The common think expression “garbage-in, garbage-out” is often thrown out without any vigorous thought. Proponents believe it just has to be true.

First, I have to agree with Charles Babbage who famously said: "On two occasions, I have been asked [by members of Parliament], 'Pray, Mr. Babbage, if you put into the machine wrong figures, will the right answers come out?' I am not able to rightly apprehend the kind of confusion of ideas that could provoke such a question."

Second, if we do try to make some sense of the concept, the expression can hold true only if all the source materials are completely rubbish. I believe there is much to be learned from all sources of information. If there are any gems in the collection, then there is the possibility that “good” material can be identified. Indeed, we are all exposed to an enormous amount of data. How well we process this information depends on the sophistication of our filters. And, machines can also develop filters. IBM’s Watson, the Jeopardy playing computer, deduced mostly correct answers from unwashed Internet resources—and it trounced its human competitors.

Third, while the expression has been applied to legal agreements, such as those filed on EDGAR, for my part, I do not think of any of them as garbage. They are precedents. They are expressions of real transactions.

Fourth, common thinkers tend to fixate on language, sometimes debating the difference between ‘will’, ‘shall’ and ‘must’. While this is important, there are many other dimensions to legal agreements, including—and most importantly—the application of legal terms to business transactions. In fact, it is not uncommon for those focusing on the words to miss some key clause or accidentally duplicate clause language. Without a broader view—a checklist—we cannot see the forest for the trees.”

Fifth, and most importantly, we can now see the power of aggregation and filters in practice. Contract analysis reviews a set of agreements and determines how the document is organized, what clauses it contains, and the range of standard and non-standard language. The first task of contract analysis is to aggregate all the source documents into one common outline, creating the agreement checklist. Next, the analysis finds all the matching clause elements, and for each branch of the outline, it constructs a clause library. Finally, algorithms examine all the clauses and identify the core (non-negotiated or deal neutral) language for each provision, together with the full range of deal-specific or alternative terms.

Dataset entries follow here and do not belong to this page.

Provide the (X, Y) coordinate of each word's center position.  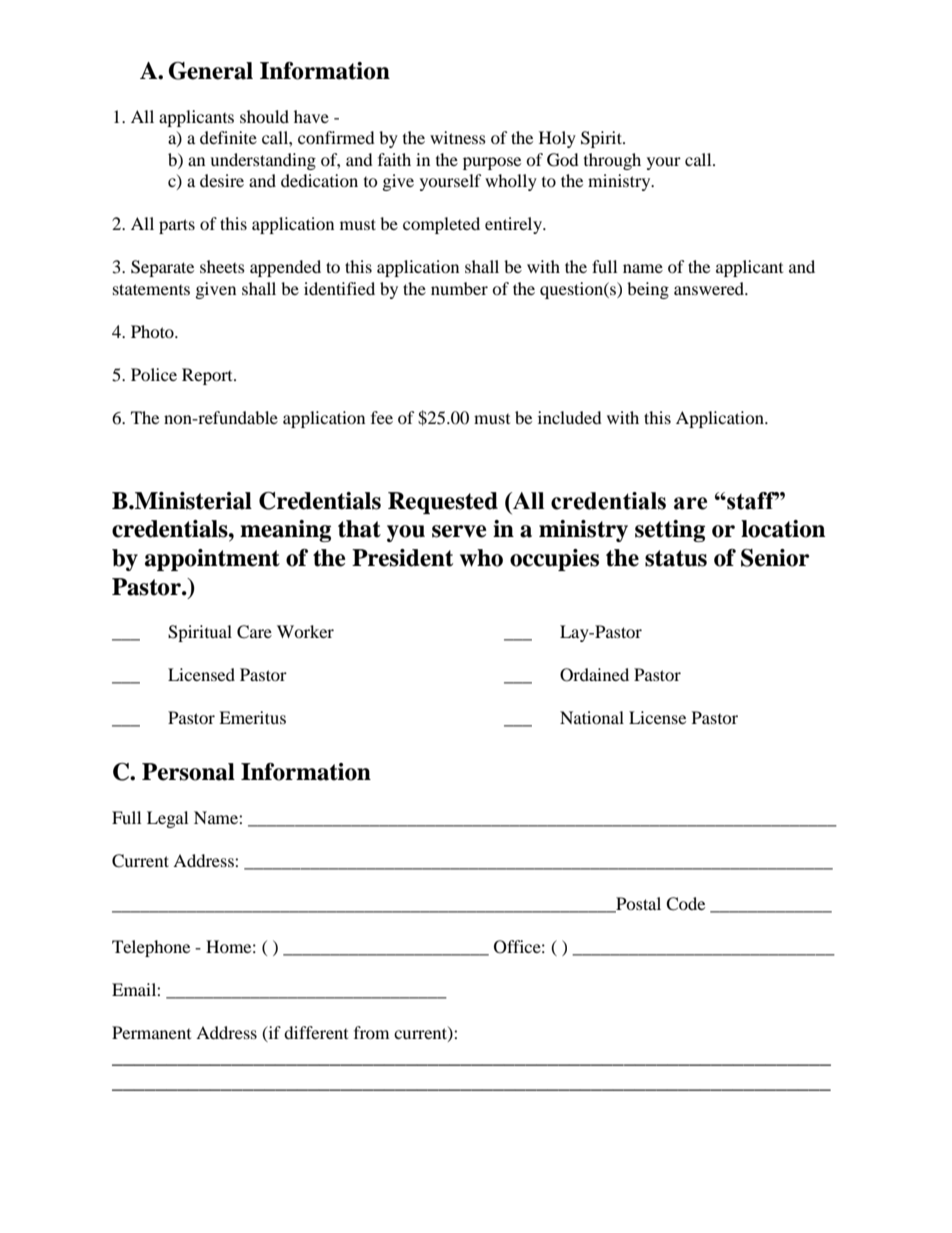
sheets (222, 266)
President (402, 558)
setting (670, 531)
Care (254, 632)
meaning (285, 531)
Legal (167, 819)
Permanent (151, 1032)
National (592, 717)
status (676, 558)
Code (685, 904)
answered (710, 288)
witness (458, 137)
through (612, 161)
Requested (443, 503)
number (459, 288)
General (211, 71)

When creating a new model form, the process will sometimes start by identifying the most conforming document in the set: the one containing the most common clause elements and the most standard language. This is done for reasons of expediency. If we start with single conforming document, then we can spend less time normalizing the clause language, and particularly the definitions. (See The Fastest Way to Create a Form).

However, situations arise where we do not find a good (or conforming) document containing all the standard elements of a transaction. These situations are quite apparent from the software analysis. The software shows the source agreements are highly divergent in structure and content. If there are no good examples, then we can assume that we face a situation of sub-optimal source documents. In this case we can use contract analysis to identify the most common deal elements and for each provision find the most conforming clause. The remarkable result is that while no one document represents best practice, the aggregate of all documents does. Or, to end with another bumper-sticker expression: we are smarter than me.”

In conclusion, part of reason for a shift from wordsmithing to transactional analysis is an expanding world view. When our world is limited to handful of precedents that we personally drafted or gathered from trusted colleagues, this tiny universe can be carefully dissected word-by-word. In the last few years, our universe has massively expanded to include all documents filed on EDGAR, enormous volumes financial transactions, and vast collections of agreements generated from an interconnected global marketplace.

We cannot be masters of the digital universe based solely on our personal reading experiences.

1 comment:

  1. Ken Adams responded to my post on his Koncision site. Here's the URL to Ken’s post (

    Continuing the conversation…

    kiiac focuses on what is. Ken addresses what should be. They are indeed complementary. I hope one day to map (or cross-reference) all content to editorial standards.

    Ken thoughtfully presents the case for what should be. Let me address some of the benefits of analyzing what is.

    “What is” is the product of negotiated transactions. It will always be messier compared to a single, optimal standard. It is the product of give-and-take (the addition and subtraction of language) that shifts the benefits and burdens among the parties.

    “What is” also captures the degree of conformity (or divergence) in a set of documents. This degree of conformity is commensurate with the degree of consensus among the drafters. My experience has shown that we can move to standards (and hopefully to optimal standards) slowly and incrementally. I have yet to find a situation where a law firm or corporate legal department will adopt vastly different drafting conventions compared to their current practice.

    Let's continue the debate and hopefully we will uncover observations useful to practitioners attempting to maintain a high degree of professionalism at a time when there is increasing pressure on time (and rates).